Are there any problems taken directly from practice that complexity researchers are working on and using as context to define shortcomings in existing theory? Maybe that's what he's talking about, expanding on theory that "could, eventually, directly inform practice" and calling that "applied research" instead of tackling practical problems directly.


Yeah, a lot of the work on average-case SAT is directly informed by what industrial benchmarks look like.

Further from "core complexity," a lot of the work on machine learning primitives is also directly informed by instances from practice. See the "manifold hypothesis" :

https://deepai.org/machine-learning-glossary-and-terms/manif...


It's like you have some problems in graph theory that are NP-Complete/Hard, so in theory you are out of luck. But if you restrict yourself to a certain type of graphs, or you change your problem from e.g. computing a chromatic number on a certain type of graphs to instead decide if for a given K such K-coloring exists, suddenly there is a polynomial algorithm. And practically-wise, you might be fine with just K={2,3,4,5} and couldn't care less about other values of K for your practical case; so while in general you can't solve it, in practice you have a fast algorithm you run 4x in a row and are done.

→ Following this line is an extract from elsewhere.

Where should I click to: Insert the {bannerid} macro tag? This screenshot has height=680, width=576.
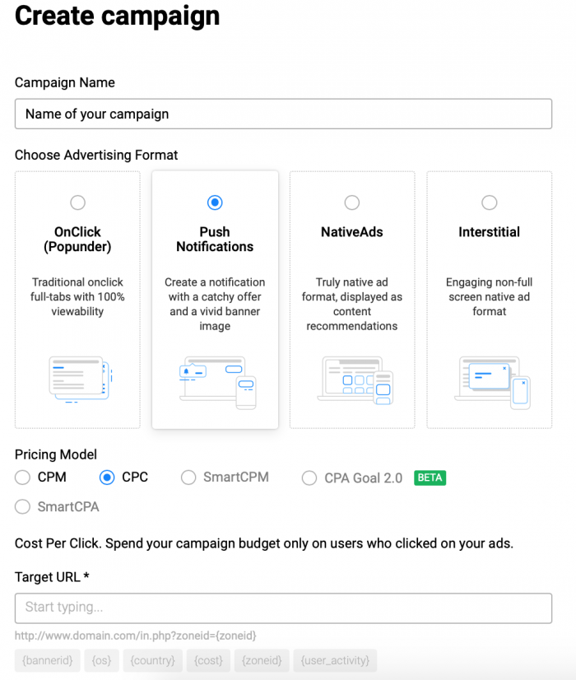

I haven't been in the developer industry for too long, but excepting the haskell community, I would say that the way CS tends to treat math is as guardrails, as in, "you can't do that because of the halting theorem". "you might be butting up against computational complexity if you try doing it this way". "reconstruction of this data shard is impossible because you don't have enough points to determine the equation".

In the FP communities, I do sometimes see people overoptimize for TCO. Your datastructure is never going to be more than 10-100 deep. Don't worry about it. Just write the most legible recursive algorithm, not the most performant.


Hmm? My queues and stacks are >100 deep.

My graph traversals are >100 deep.

My recursive calculations are >100deep

Dynamic programming wouldn't be relevant if non-tail recursion was always good enough in practice.


I was obviously referring to a different you. Yes, there are (many) cases when tco is 100% a great idea.


The way development works, 95+%, yes math is simply guardrails. But it definitely isn’t always. I would actually say that we as the developer community have done a remarkable job of abstracting the hard math away from needing to be thought of by the average developer by bundling the math so invisibly into libraries.

I highly disagree regarding algorithms. No you don’t need to use the most modern Matrix multiplication algorithm ever but there are lots of situations (at least at large companies or people working with large amounts of data) where you do need to be aware of computational complexity.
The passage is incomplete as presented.